Elizabeth Nimmo - 2nd great grandmother                          1851-1856      Montreal, Quebec

Mark Bean - 3rd great grandfather                                   b. 1806                Hatley Township, Quebec

Denison Minser Bean - 2nd great grandfather                 b. 1848                Hatley Township, Quebec

John Emery - 3rd great grandfather                                      1805-1829     Hatley Township, Quebec

Jane Louisa Emery - 2nd great grandmother                    b. 1850               Hatley Township, Quebec

George Lakin Parker - 2nd great grandmother                     1840               St. Angelique, Quebec
Lucy A. B. Hamilton - 2nd great grandmother                b. 1828                Montreal, Quebec

Isabella Francis Parker - great grandmother                     b. 1867               Manotick, Ontario


James Dean and Jane Irwin both came from Ireland, according to census records, and were married Montreal, Quebec in 1837 at a Scotch Presbyterian Church.

Oral family history says that Elizabeth Louden and her children, including Elizabeth Nimmo, came from Scotland. Census records say Ireland right up to Elizabeth Nimmo's last census, 1921, which says Scotland. I also may have found the family in the Scottish census in 1851 but that is to be determined. Elizabeth Louden first appears in a Montreal directory in 1856.

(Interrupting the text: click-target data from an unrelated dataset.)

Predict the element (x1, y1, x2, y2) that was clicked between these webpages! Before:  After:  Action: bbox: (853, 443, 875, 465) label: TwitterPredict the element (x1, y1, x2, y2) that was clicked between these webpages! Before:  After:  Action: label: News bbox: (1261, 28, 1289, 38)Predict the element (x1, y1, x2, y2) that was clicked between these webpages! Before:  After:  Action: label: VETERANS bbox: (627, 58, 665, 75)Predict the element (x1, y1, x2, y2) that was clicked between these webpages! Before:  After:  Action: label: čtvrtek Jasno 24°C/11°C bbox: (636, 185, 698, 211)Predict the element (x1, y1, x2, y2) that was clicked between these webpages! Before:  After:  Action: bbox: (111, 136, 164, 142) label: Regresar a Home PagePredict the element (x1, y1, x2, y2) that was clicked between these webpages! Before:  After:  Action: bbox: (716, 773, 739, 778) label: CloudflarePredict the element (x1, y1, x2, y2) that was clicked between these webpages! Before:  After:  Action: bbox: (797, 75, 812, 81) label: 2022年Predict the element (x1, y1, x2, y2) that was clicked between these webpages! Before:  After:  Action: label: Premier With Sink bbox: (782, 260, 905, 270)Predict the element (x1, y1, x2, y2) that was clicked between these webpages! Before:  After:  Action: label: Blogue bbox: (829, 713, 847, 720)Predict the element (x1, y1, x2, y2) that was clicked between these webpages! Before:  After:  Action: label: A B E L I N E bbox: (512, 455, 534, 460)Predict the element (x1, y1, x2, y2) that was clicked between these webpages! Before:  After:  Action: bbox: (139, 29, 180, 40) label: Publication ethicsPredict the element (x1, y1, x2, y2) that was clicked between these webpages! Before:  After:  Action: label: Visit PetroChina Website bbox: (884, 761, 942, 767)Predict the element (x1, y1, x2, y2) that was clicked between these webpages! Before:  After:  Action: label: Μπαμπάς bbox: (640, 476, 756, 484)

John Emery appears to have been born in Newbury, New Hampshire in 1805. He may have come as a child, but his first record in Canada, so far, is his marriage to my 3rd great-grandmother, Fanny Chamberlin, in 1829.

George Lakin Parker came to Canada as a child from Barton, Vermont so his parents may also have been alive and in Canada for Confederation, but that is yet to be determined, as is the status of Lucy Hamilton's parents in 1867.

I've made so many fascinating discoveries about my direct and collateral Canadian ancestors preparing for the Dean reunion next month, but putting this list together emphasizes how much I don't know. So much family, only 24 hours in a day!